The entry-level price is cool $2.8 million -- pocket change if you're part of the Saudi royal family. That buys you one six-foot server rack filled with 32 processor boards, each of which holds 32 850-MHz quad-core processors based on IBM's PowerPC 450 design. Fully configured, the system is about 1,300 times faster than the best home PC money can buy, Shultz says.

The P also has its green credentials in order, delivering performance per watt that's 66% better than the L. Early P builds already own the top five spots in Green500.org's Green 500 list, which measures energy efficiency in MFLOPS per watt.

The Blue Gene/P installation at Argonne National Lab outside of Chicago, courtesy of IBM.

The Blue Gene/P installation at Argonne National Lab outside of Chicago, courtesy of IBM.

As an early adopter you'll be able to hang out with a small vanguard that includes the U.S. Department of Energy, Brookhaven National Lab and the Max Planck Society in Germany.

Best of all, as systems continue to scale upward, you'll be able to keep up with the Joneses without trading in that dusty old supercomputer. Blue Gene/P scales to three and a half PFLOPS. All you do is add another 255 racks to bring the system up to the maximum 1.04 million processors. The cost: a mere 20 cents per megaflop. I'd add that up, but if you have to do the math you probably can't afford it.

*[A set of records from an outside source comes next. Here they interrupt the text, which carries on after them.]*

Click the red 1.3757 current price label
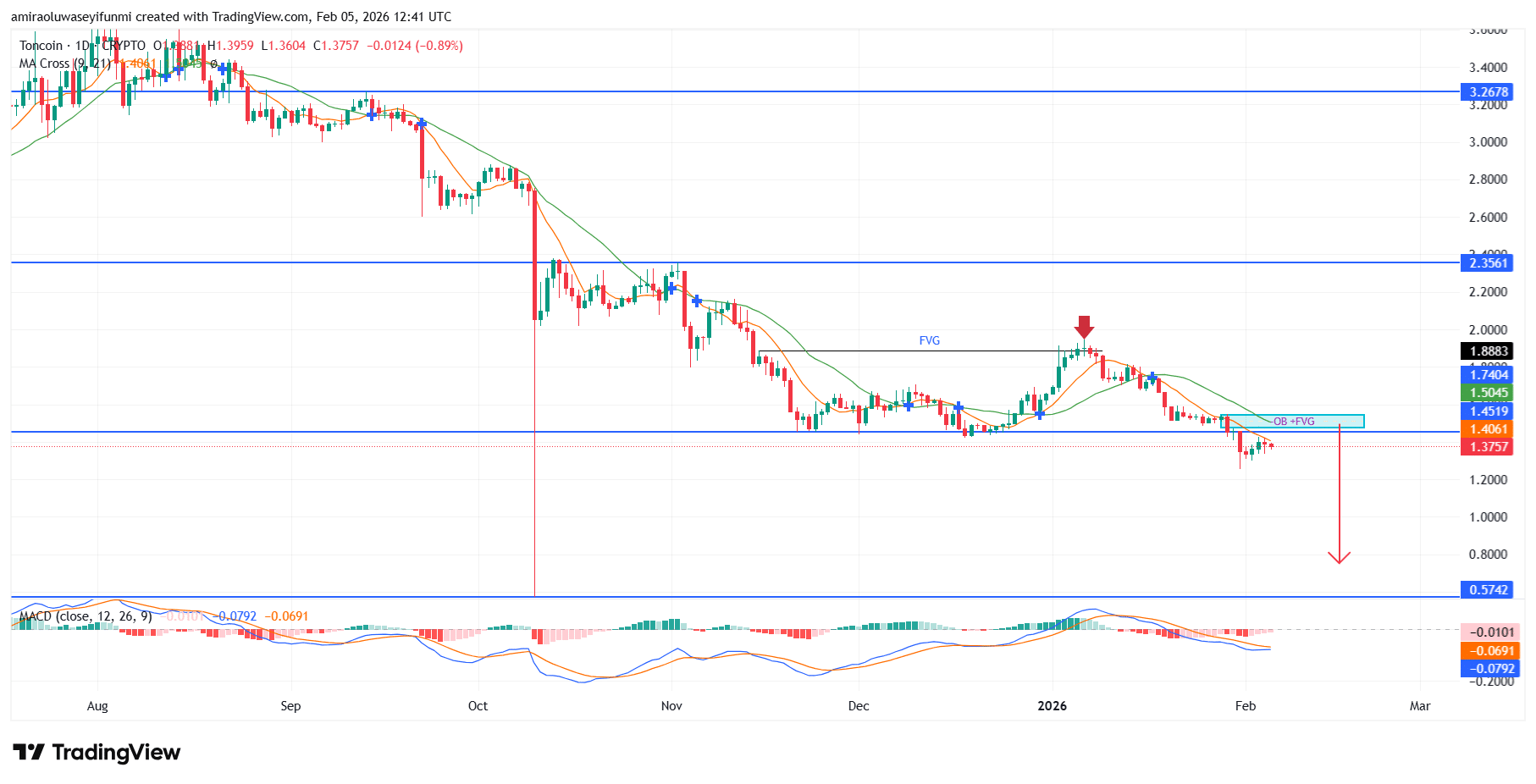Screen dimensions: 1536x784 (x=1487, y=447)
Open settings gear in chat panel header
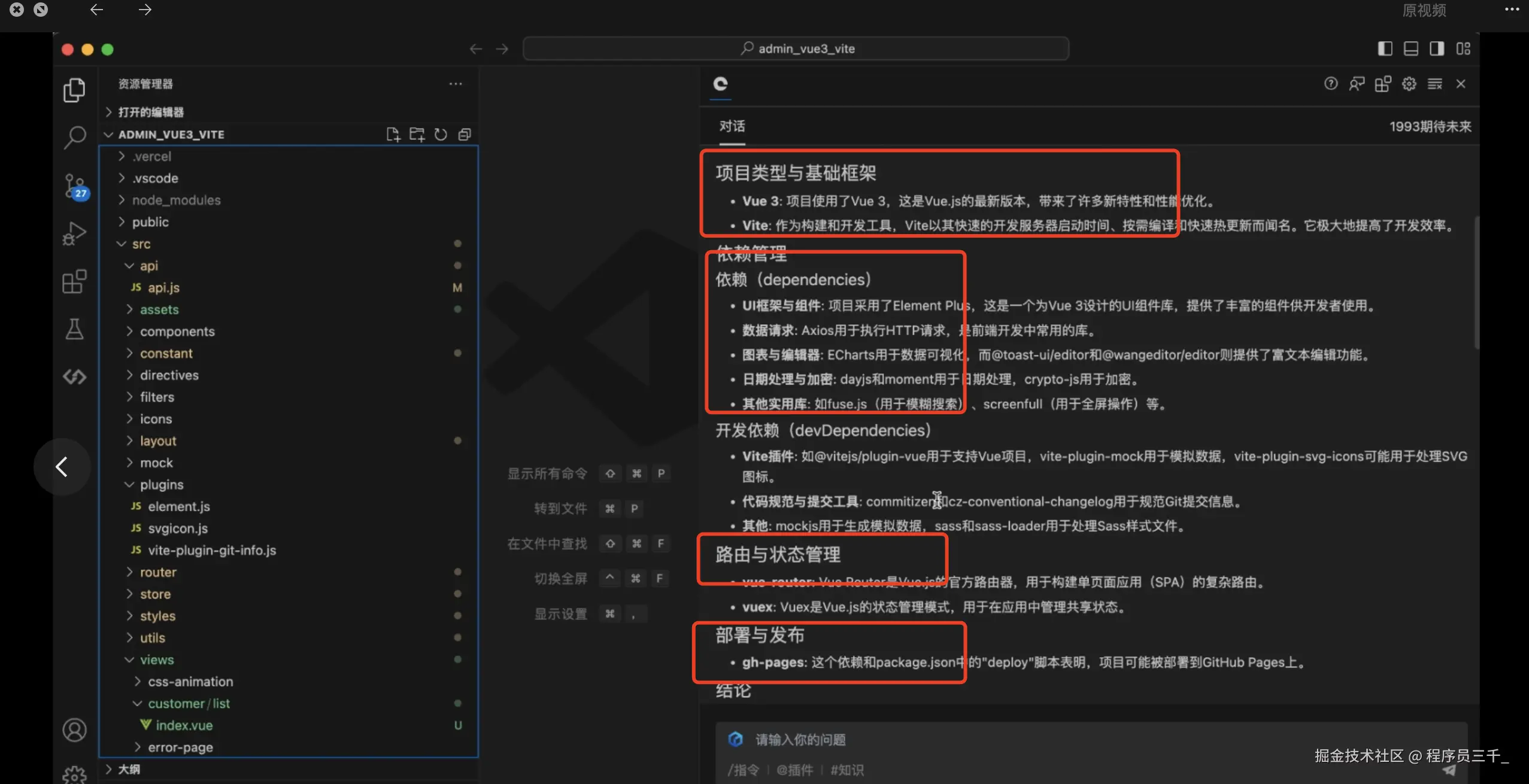1529x784 pixels. tap(1409, 84)
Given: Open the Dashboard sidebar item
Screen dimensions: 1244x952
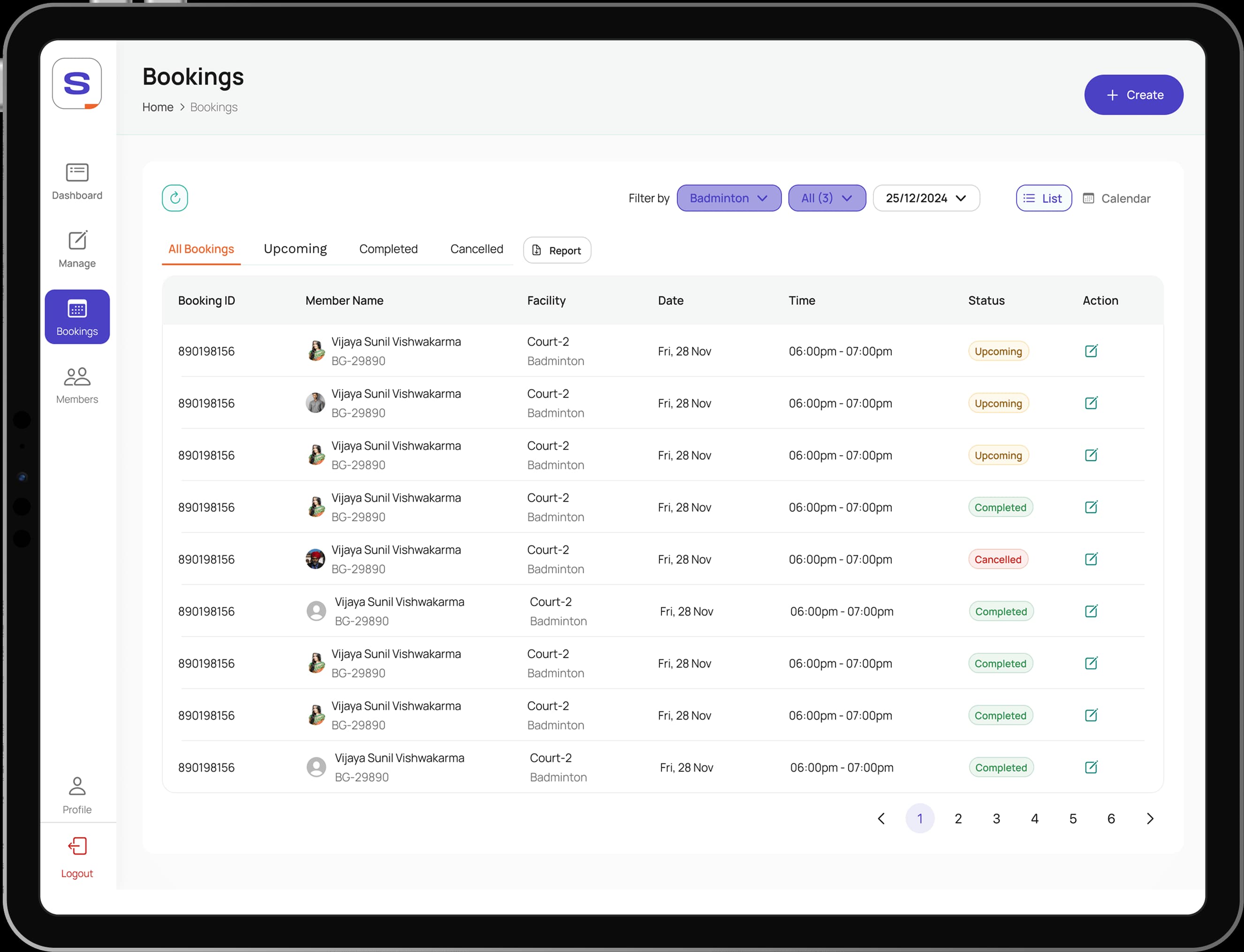Looking at the screenshot, I should point(77,181).
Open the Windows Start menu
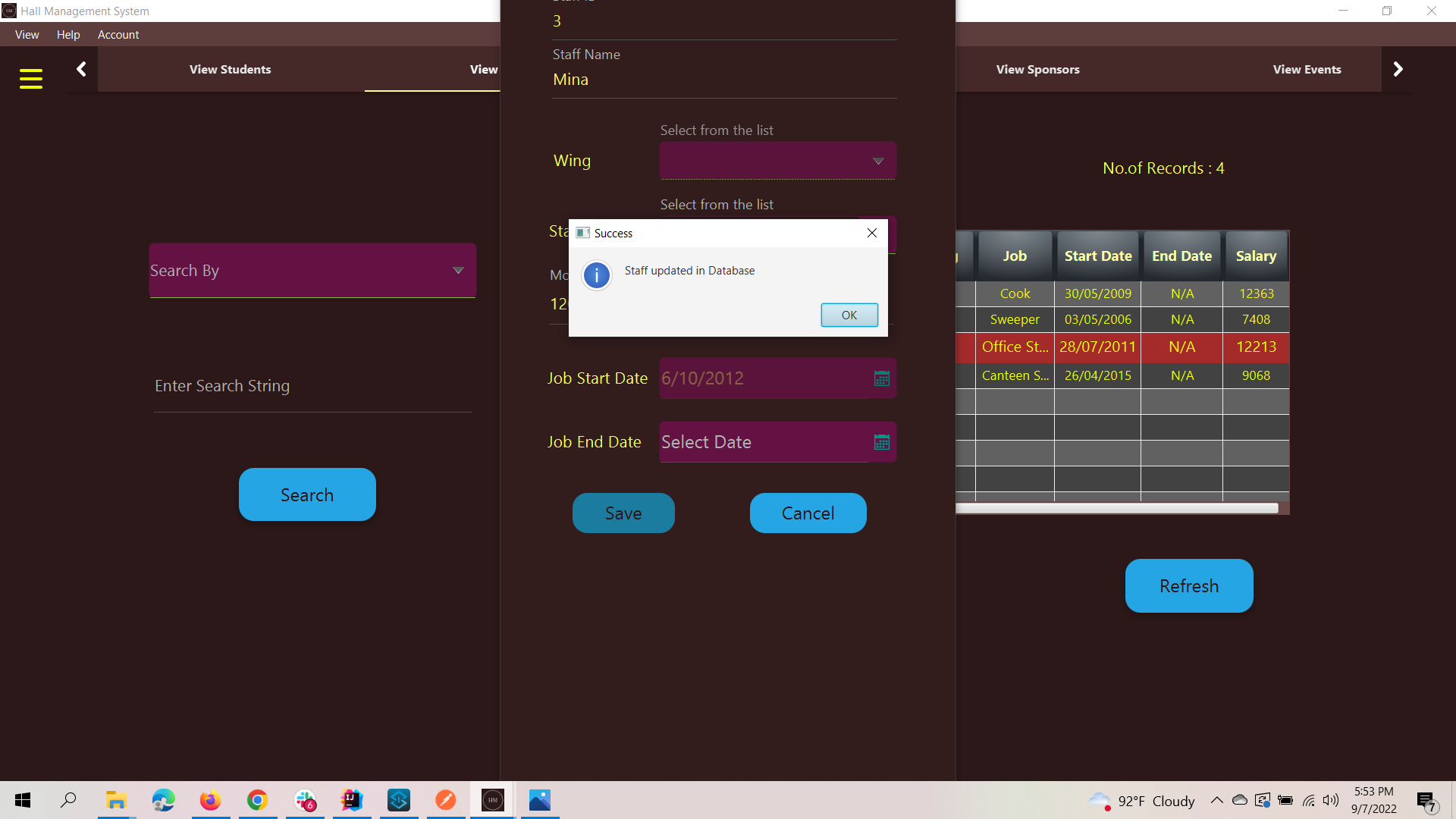The image size is (1456, 819). (x=22, y=800)
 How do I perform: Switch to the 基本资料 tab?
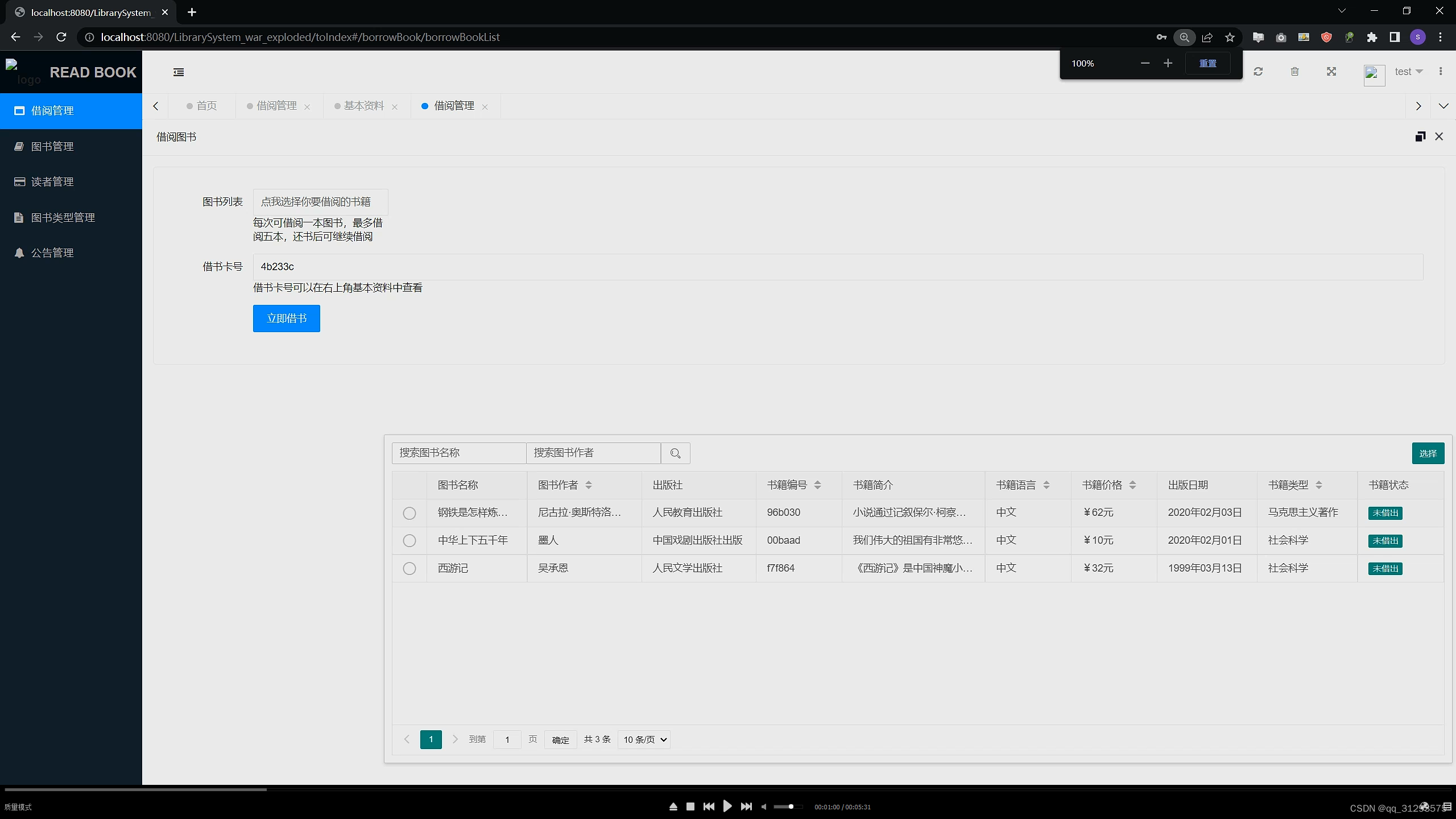click(363, 106)
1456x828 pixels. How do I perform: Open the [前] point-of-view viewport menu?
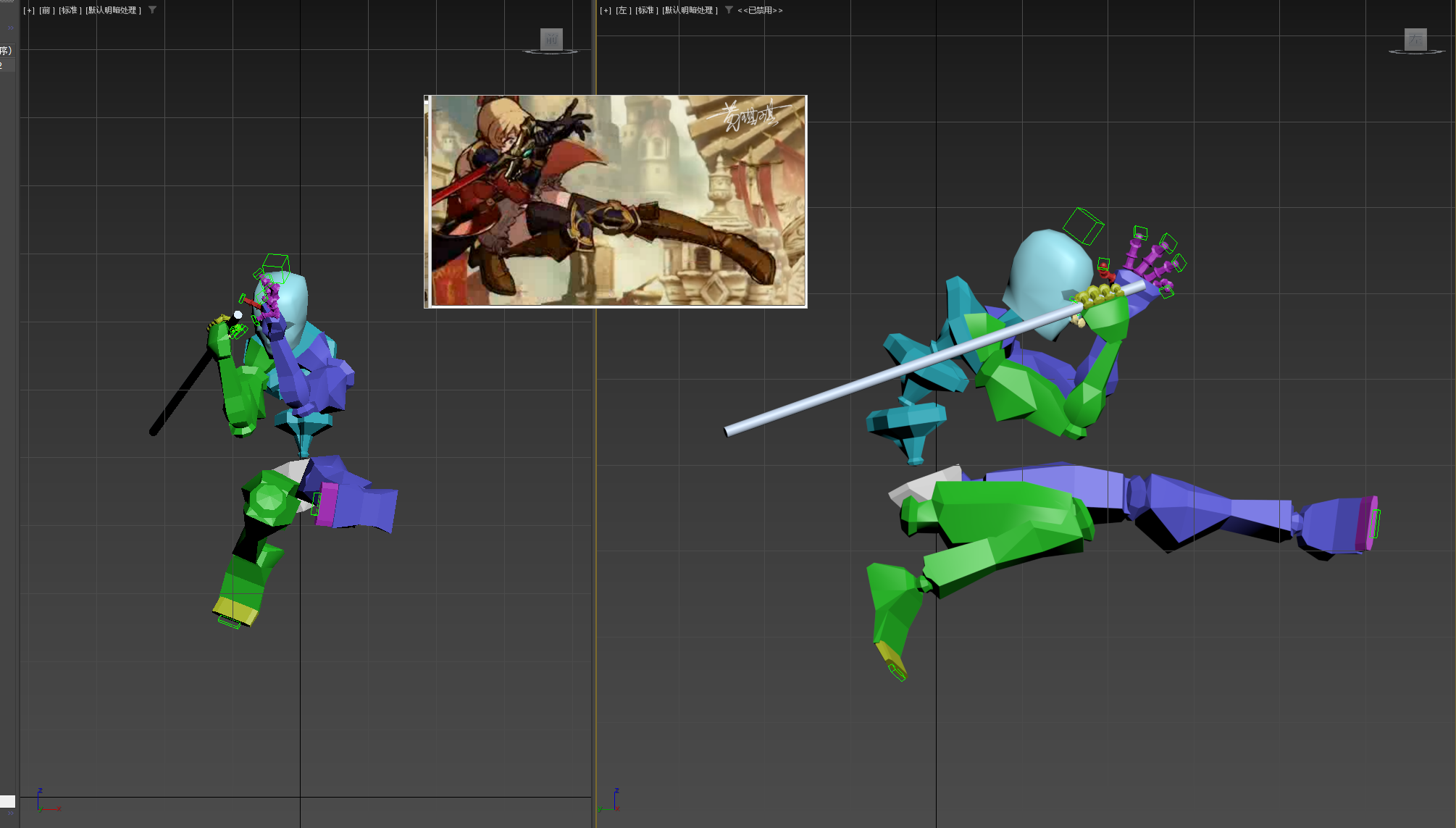click(46, 10)
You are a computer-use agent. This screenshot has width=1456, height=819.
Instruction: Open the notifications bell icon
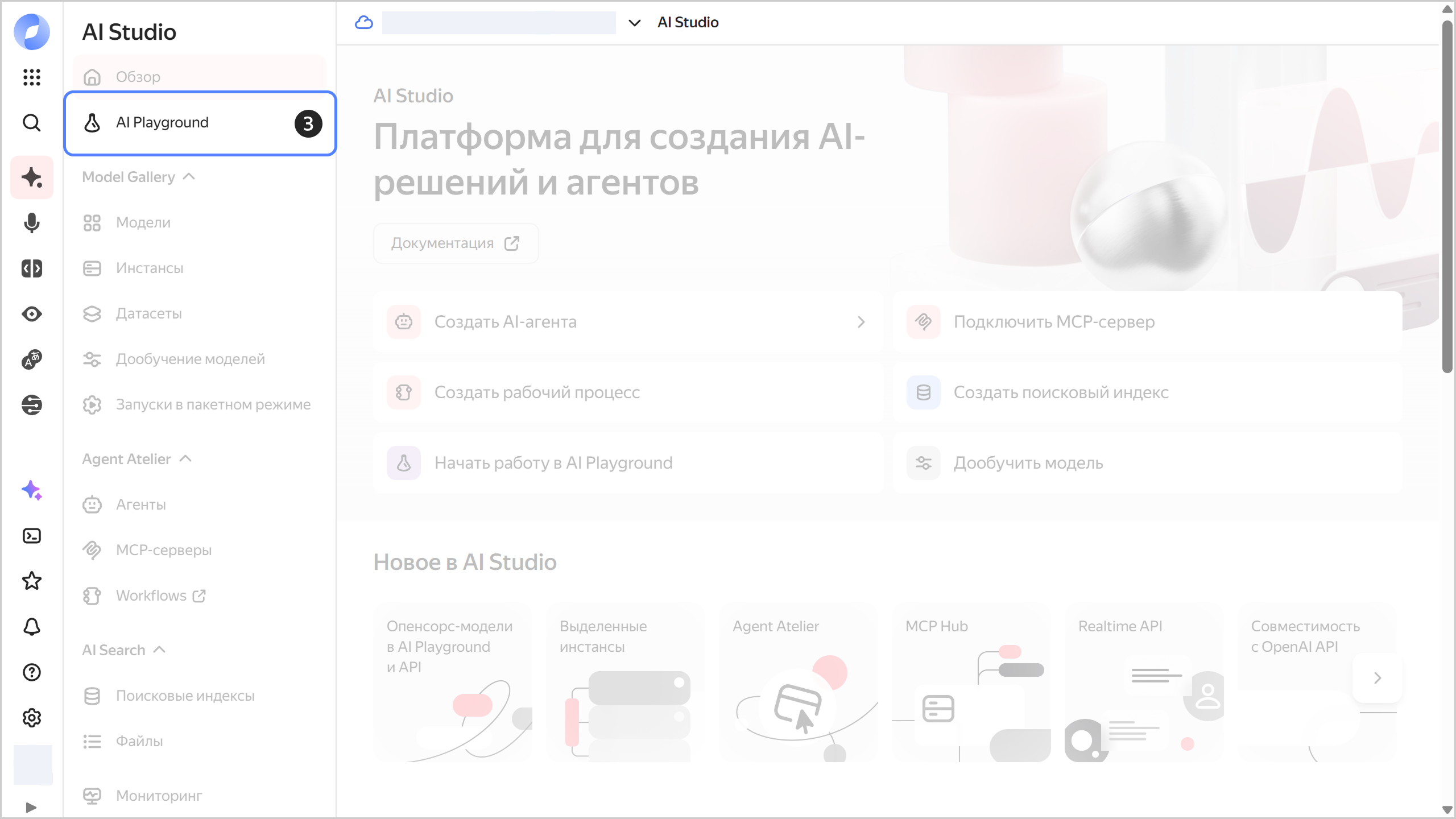(x=32, y=626)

So what do you do with all that power? The sky's the limit. You can impress your scientist friends by performing earthquake simulations (what happens in the china cabinet if the epicenter is in your front yard, or 20 miles away?), simulate how your car will do in crashes from all different angles and conditions, examine all possible outcomes from your current situation in Halo, analyze what will happen to your portfolio in 1 million different scenarios, or assess the risk and proper valuation of options to become the low-cost producer and corner the market for those and other complex financial instruments.

As long as your applications are designed to run instructions in parallel and support the industry standard Message Passing Interface, there's no need to worry about investing in new software. "It's very straightforward to recompile it for Blue Gene," says Schultz.

If $2.8 million is a tad outside of your gift budget, don't worry. IBM plans to offer access to Blue Gene/P as a hosted service in its Deep Computing Capacity on Demand Center in Rochester, Minn. That service, however, won't be available until after the holidays.

Alternately, you could order up time on Blue Gene/L, which is available on demand and -- for now -- still holds the top spot as the world's fastest supercomputer. But that's so last year.

—Robert L. Mitchell  

Blue Gene/P supercomputer from IBM

Price: starts at $2.8 million | Tech specs (download PDF)

Summary: For the geek who has everything, the world's fastest supercomputer is the ultimate gift.